HIV rates in the DRC are still soaring as the numbers decline in other countries in Africa. Rampant stigma has been blamed for this increase.
People living with HIV/AIDS in the country are still made to feel ashamed, guilty and afraid of their status. This has in turn seen more and more people refuse to go for HIV testing meaning that they aren’t getting diagnosed soon enough to save their lives.
High risk populations are also avoiding to take advantage of HIV HIV pre-exposure prophylaxis (PrEP) and HIV post-exposure prophylaxis (PEP) due to stigma. Those who are infected do not tell their partners and loved ones about their status because they don’t want to be stigmatised.
Stigma Causing Frustration for Caregivers
Caregivers including spouses, parents, children and siblings of people living with HIV normally get very frustrated because they get to learn of the diagnosis very late when their loved one is almost succumbing to the virus.
Such caregivers also regret that they cannot do anything much to protect their loved ones from suffering from the disease. Would they have shared their statuses early on, it would be possible for the caregivers to encourage early treatment which prolongs lives and helps manage the disease.
Many caregivers actually suspect that their loved ones have HIV but for fear of bringing shame to their family, they avoid asking the patients about it. Others simply don’t want to be associated with a sick person so they would rather avoid the subject all together.
Limited Information Fueling Stigma
There is very little information available in the country regarding HIV and how to live a normal and healthy life even if you have the virus. Many people in the country still believe that HIV is synonymous with death.
Religion has played a big role in misinforming people. Some churches prevent people from getting tested for HIV while others even ask people not to take HIV drugs. The belief that religious leaders can cure HIV/AIDS has many people abandon treatment putting their lives at risk.

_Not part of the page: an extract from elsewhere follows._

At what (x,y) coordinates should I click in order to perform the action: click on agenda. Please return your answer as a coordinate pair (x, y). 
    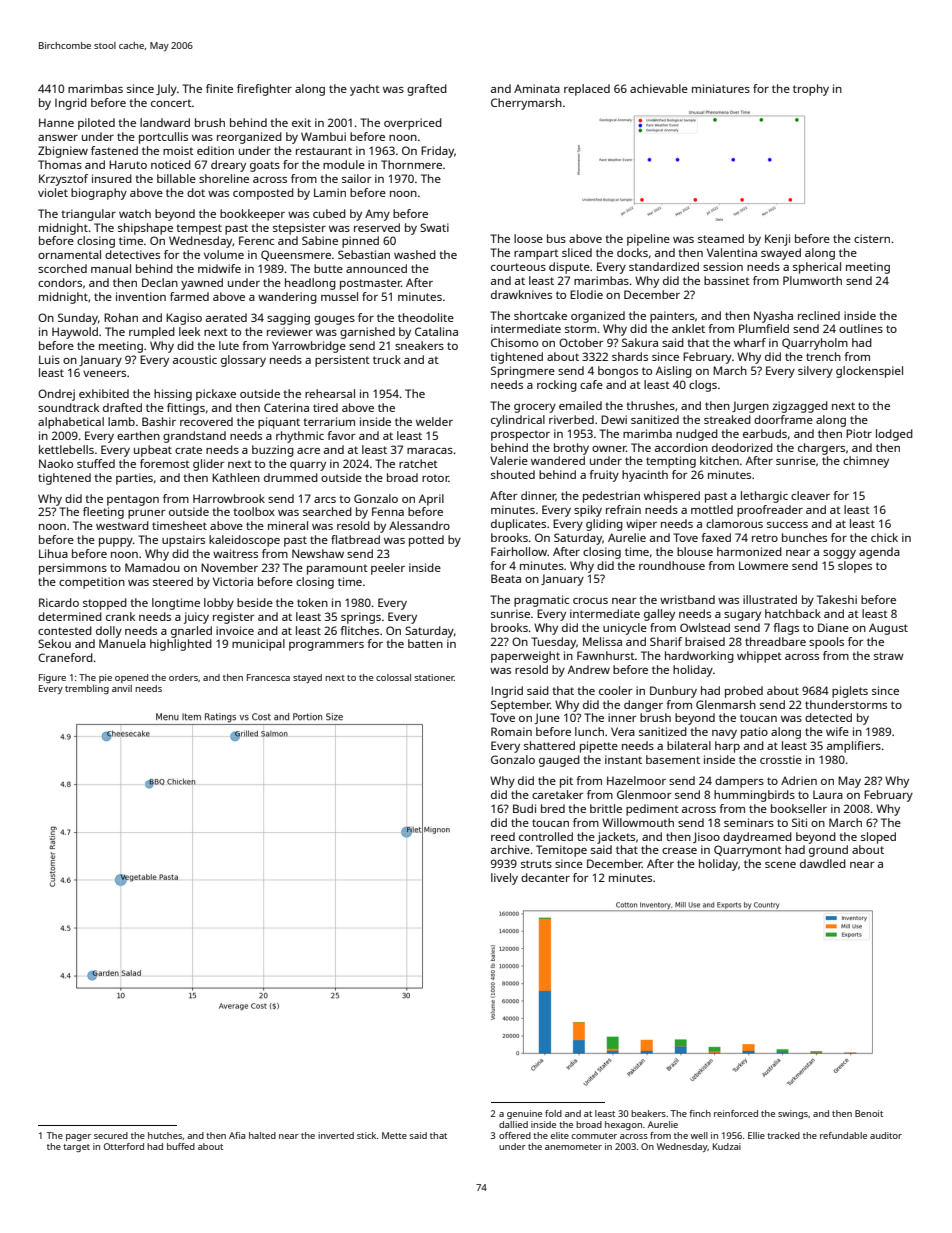
    Looking at the image, I should click on (879, 553).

HIV/AIDS and its related conditions is the fifth leading cause of death in the Democratic Republic of Congo. Numbers recorded by the Centers for Disease Control and Prevention (CDC) show that there were 370,000 adults living with HIV in 2015 in the country. Out of these, only 29% of them were receiving antiretroviral therapy (ART).
HIV/AIDS has greatly affected children below the age of 17 years. At the end of 2003 an estimated 770 000 children had lost either one or both parents to the disease.
To deal with the stigma issue, stakeholders need to take their campaigns down to the communities and beyond.
Increased education among patients and their caregivers as well as healthcare workers is also important in the fight against HIV stigmatisation.
Medical professionals also need to inform people who go for HIV testing about taking ARVs and encourage them to go for continuous counselling. People living with HIV also need to be encouraged to talk about their condition with their communities.
Roping in local religious groups in this fight can also help reduce the stigma and encourage citizens to access lifesaving HIV treatment which they urgently need.